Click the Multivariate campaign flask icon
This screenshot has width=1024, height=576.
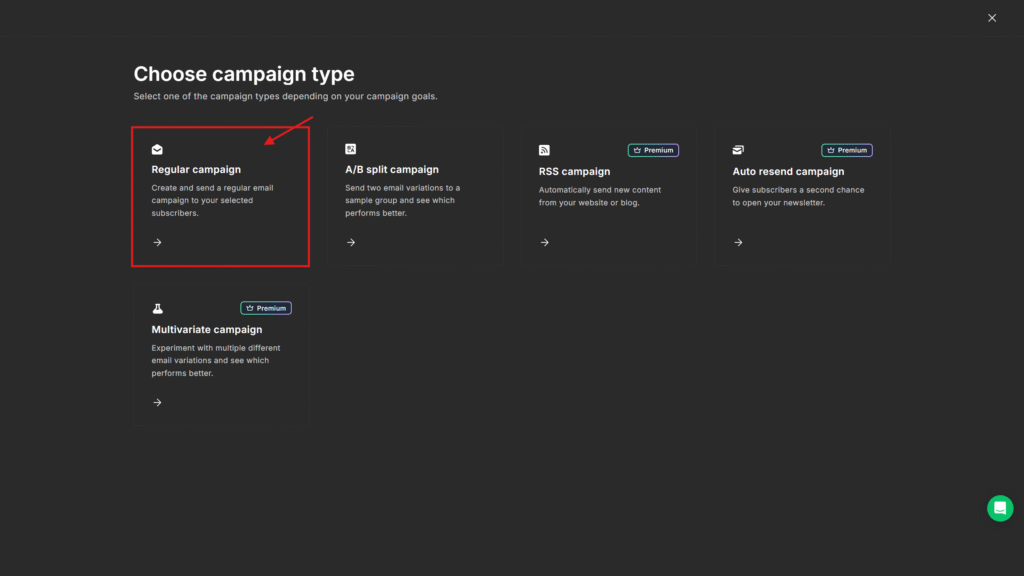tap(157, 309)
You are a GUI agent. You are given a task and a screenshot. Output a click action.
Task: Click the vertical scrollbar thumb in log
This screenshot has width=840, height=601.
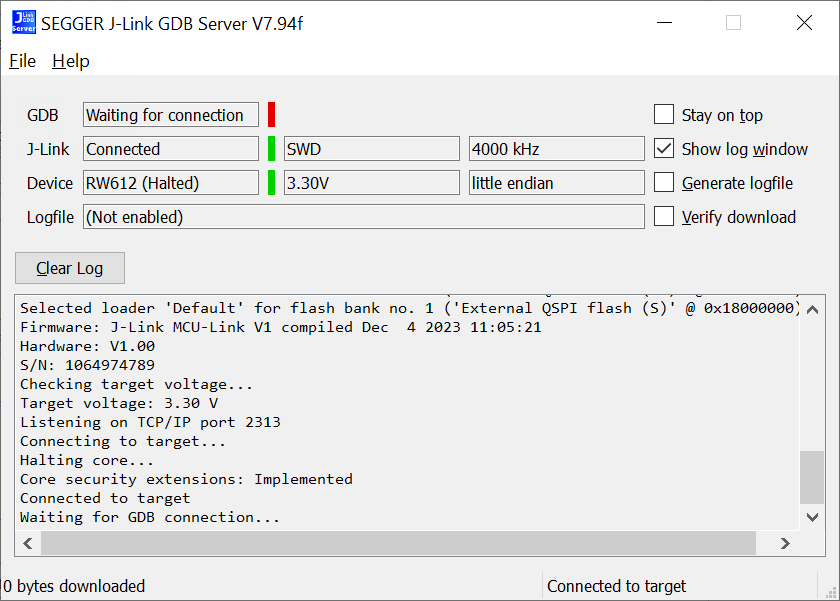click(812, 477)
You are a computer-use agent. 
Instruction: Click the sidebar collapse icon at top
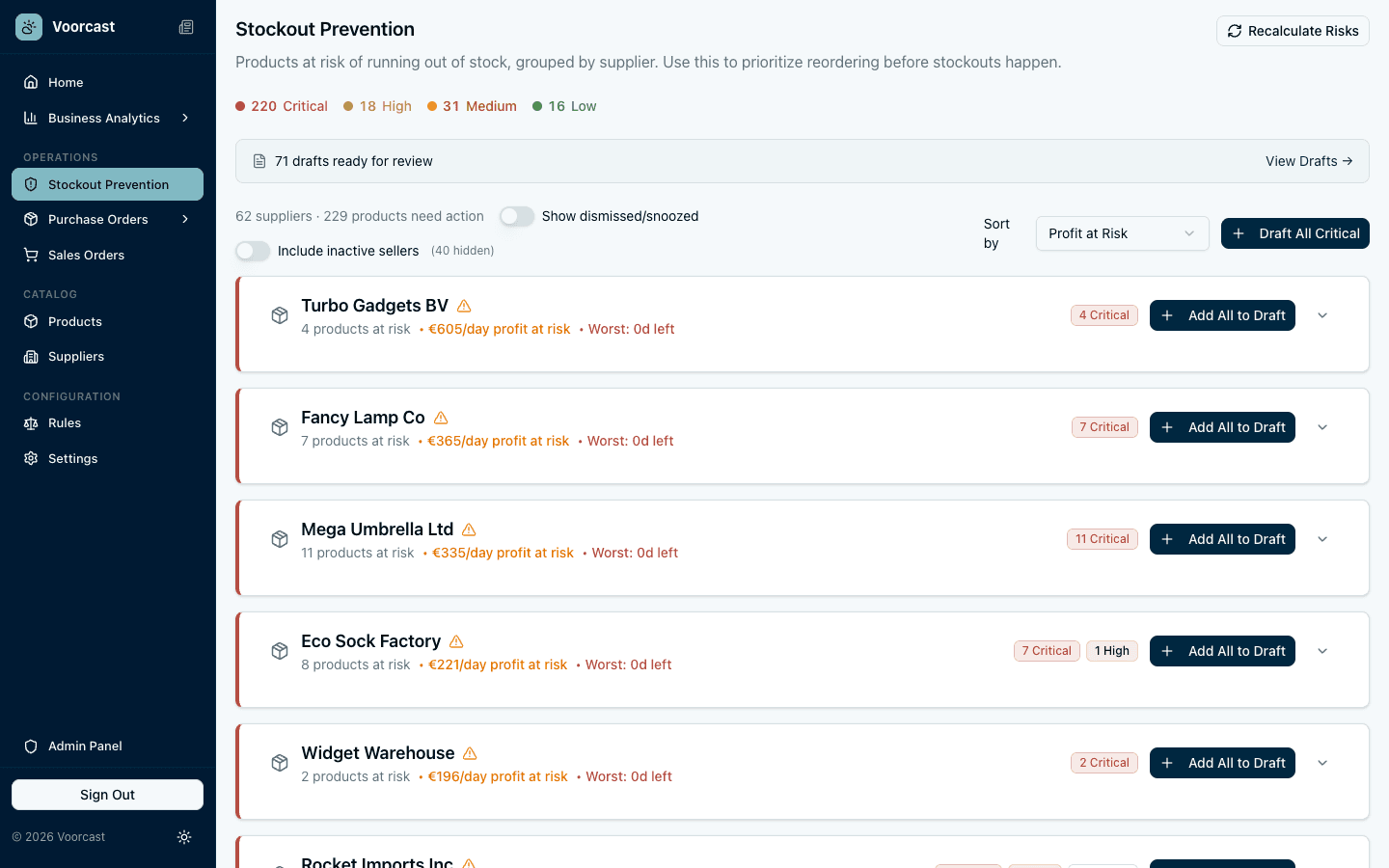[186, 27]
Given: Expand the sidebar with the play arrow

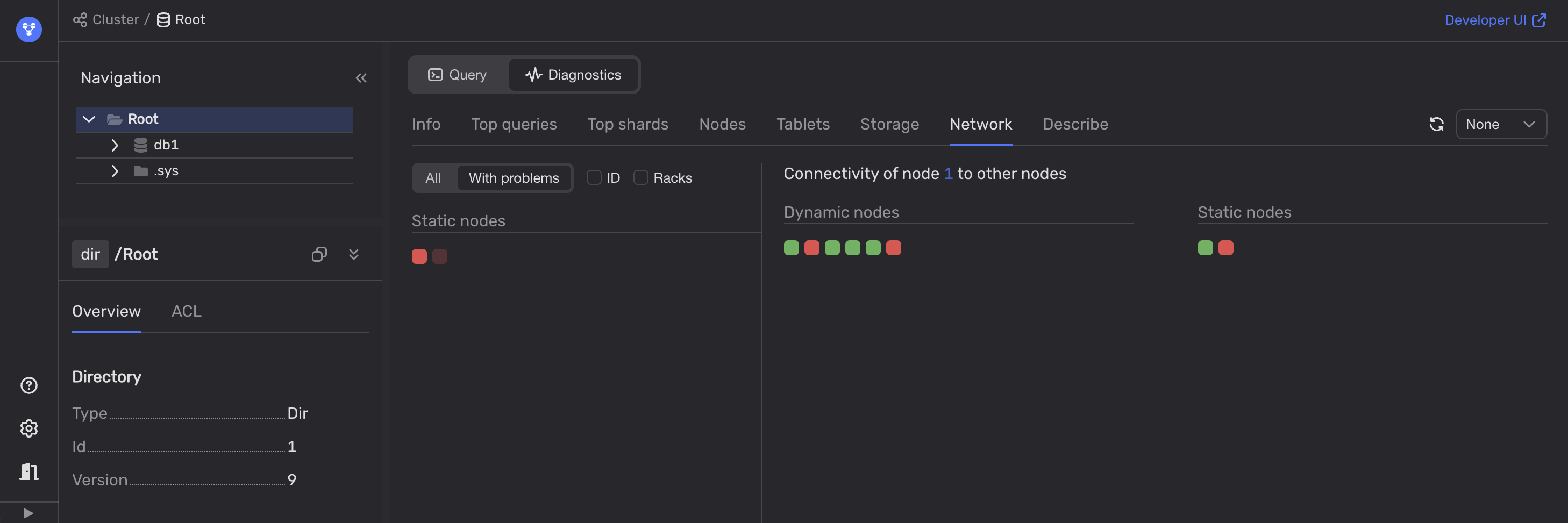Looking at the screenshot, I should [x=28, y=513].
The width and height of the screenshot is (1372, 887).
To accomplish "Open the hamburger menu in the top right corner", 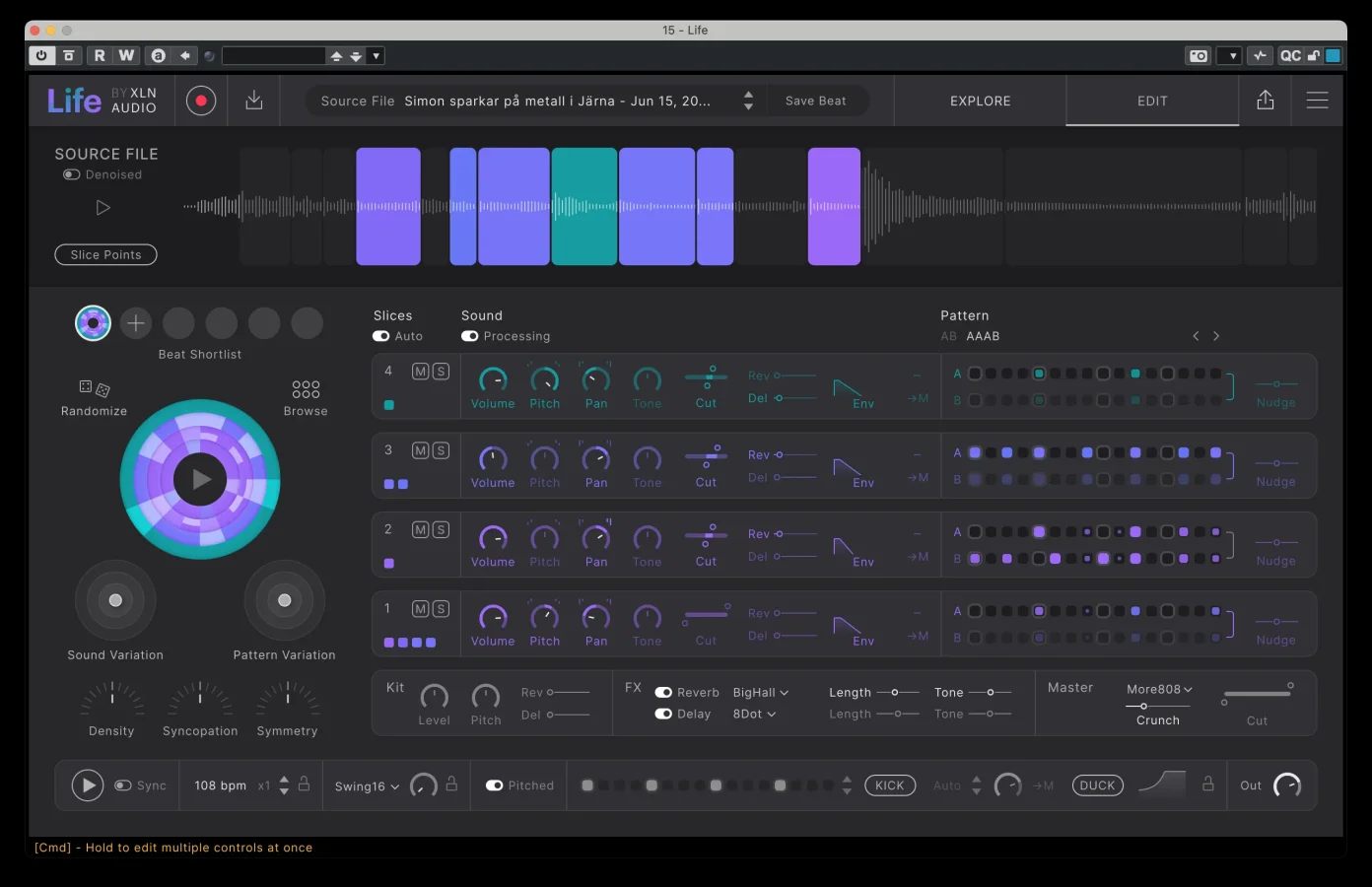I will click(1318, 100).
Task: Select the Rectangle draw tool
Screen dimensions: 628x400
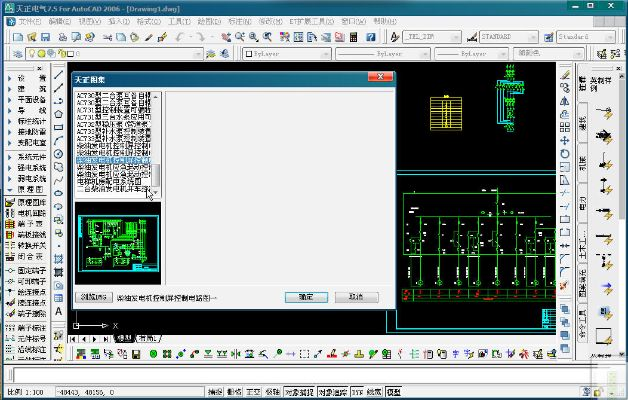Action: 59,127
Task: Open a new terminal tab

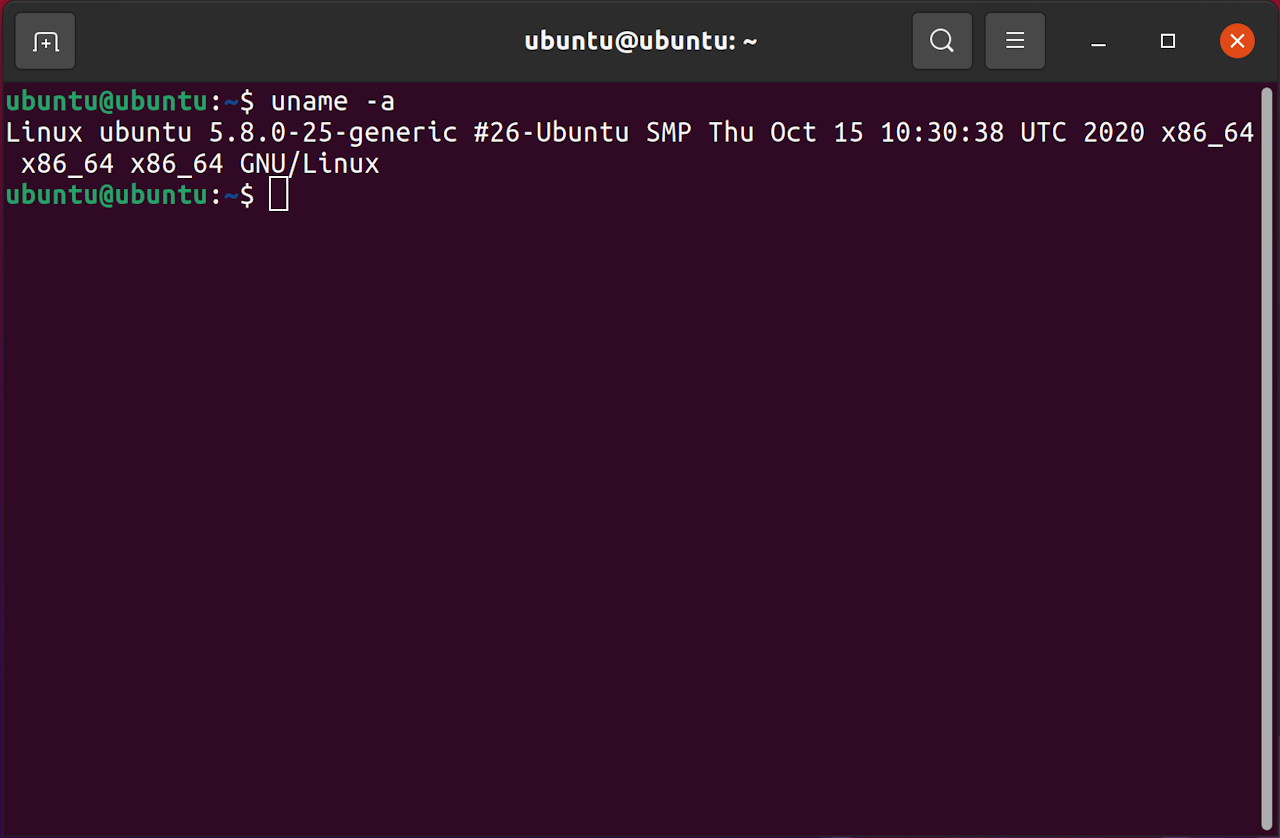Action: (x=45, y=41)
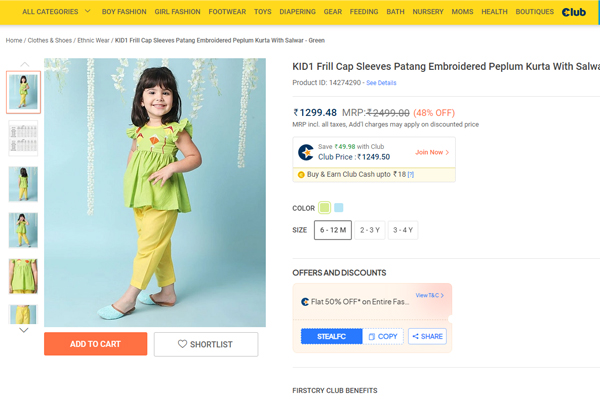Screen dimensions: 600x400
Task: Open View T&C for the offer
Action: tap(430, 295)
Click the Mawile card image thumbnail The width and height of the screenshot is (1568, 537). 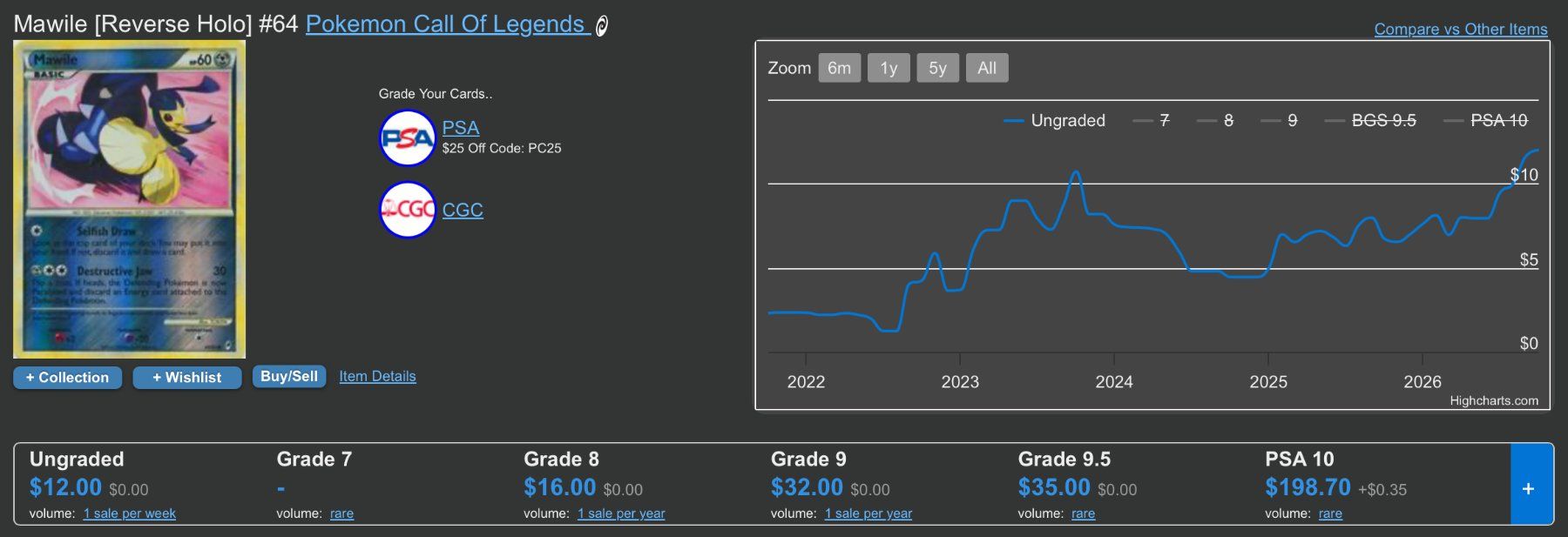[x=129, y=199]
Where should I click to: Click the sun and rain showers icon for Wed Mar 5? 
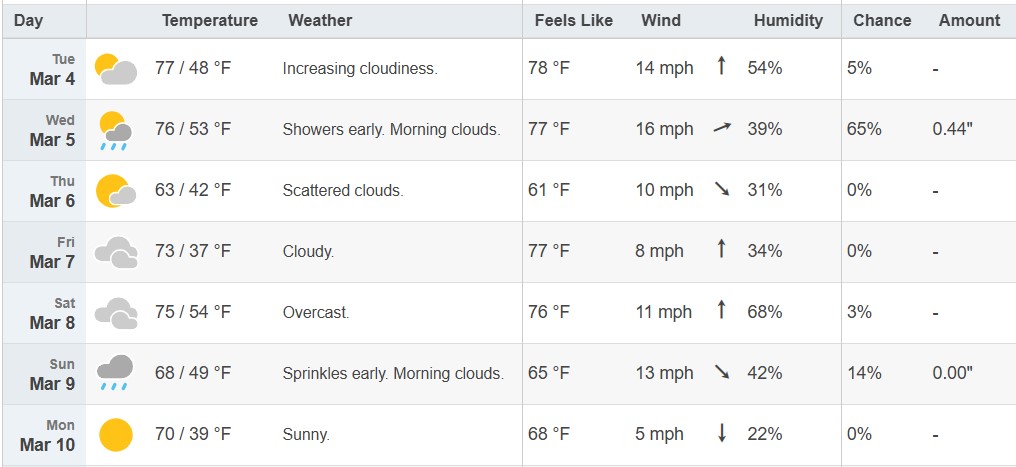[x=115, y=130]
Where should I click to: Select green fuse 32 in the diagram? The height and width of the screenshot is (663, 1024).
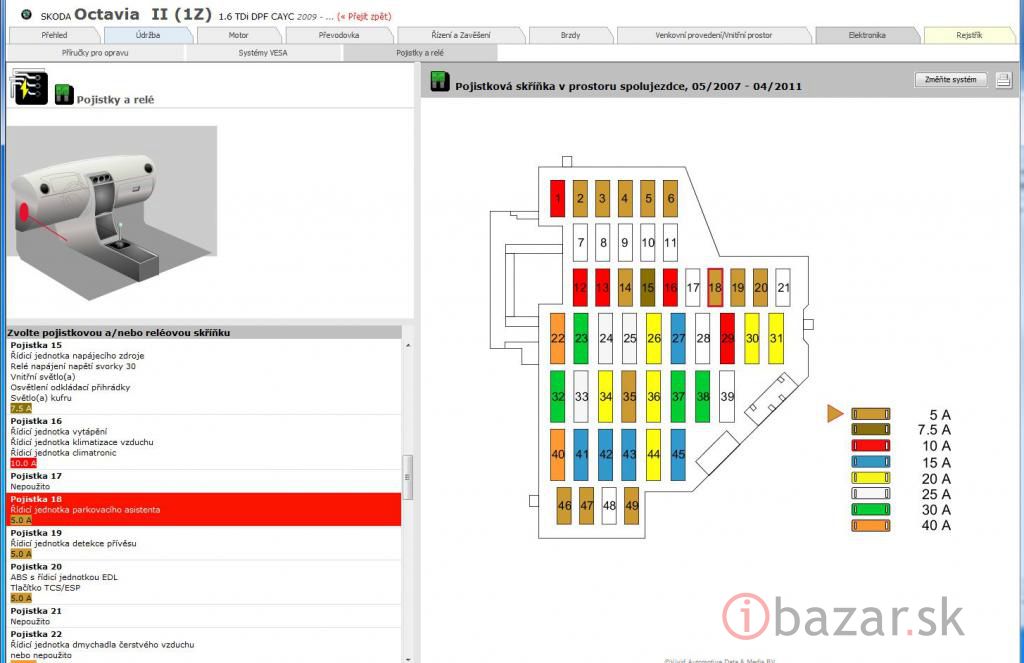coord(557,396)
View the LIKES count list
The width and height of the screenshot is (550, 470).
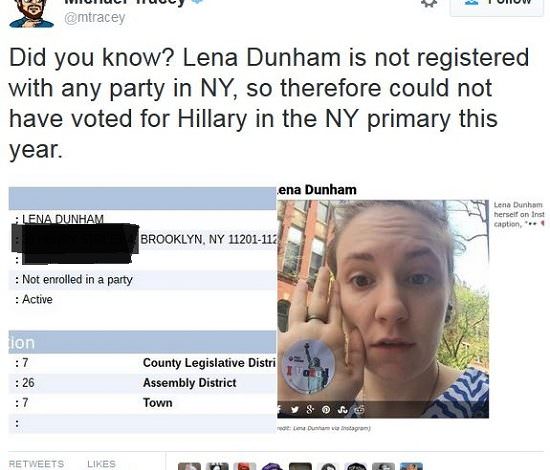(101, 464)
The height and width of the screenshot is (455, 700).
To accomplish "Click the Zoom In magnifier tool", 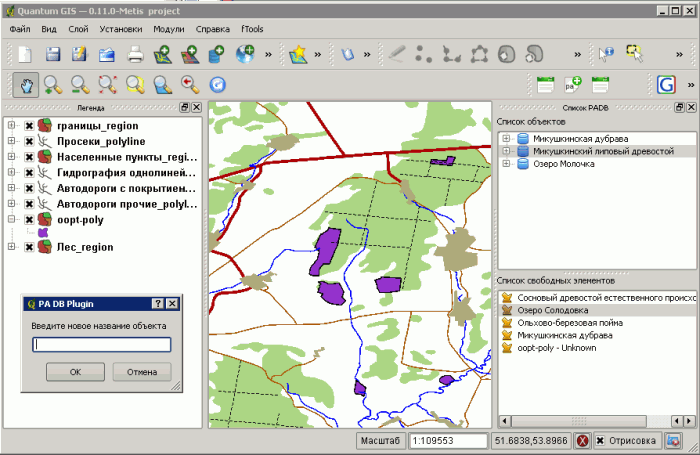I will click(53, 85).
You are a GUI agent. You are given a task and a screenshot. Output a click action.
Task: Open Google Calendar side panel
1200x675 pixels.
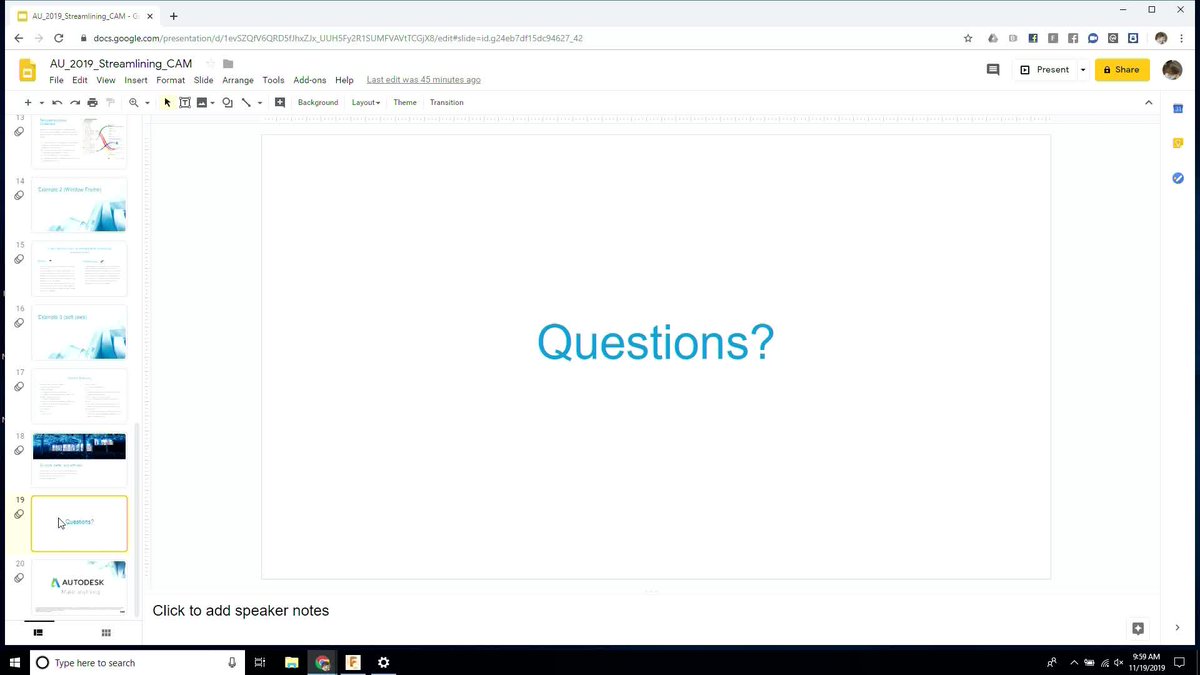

----------

• Work request
Range to copy from the listing above: the line with "Where should I click to: Click" through the line with "The height and width of the screenshot is (455, 700).". Transcribe it exactly and skip the pictures.

• Response box
Where should I click to: Click the sun and rain showers icon for Wed Mar 5? 
[x=115, y=130]
Where should I click to: Select green fuse 32 in the diagram? The height and width of the screenshot is (663, 1024).
coord(557,396)
View the LIKES count list
The width and height of the screenshot is (550, 470).
(101, 464)
The height and width of the screenshot is (455, 700).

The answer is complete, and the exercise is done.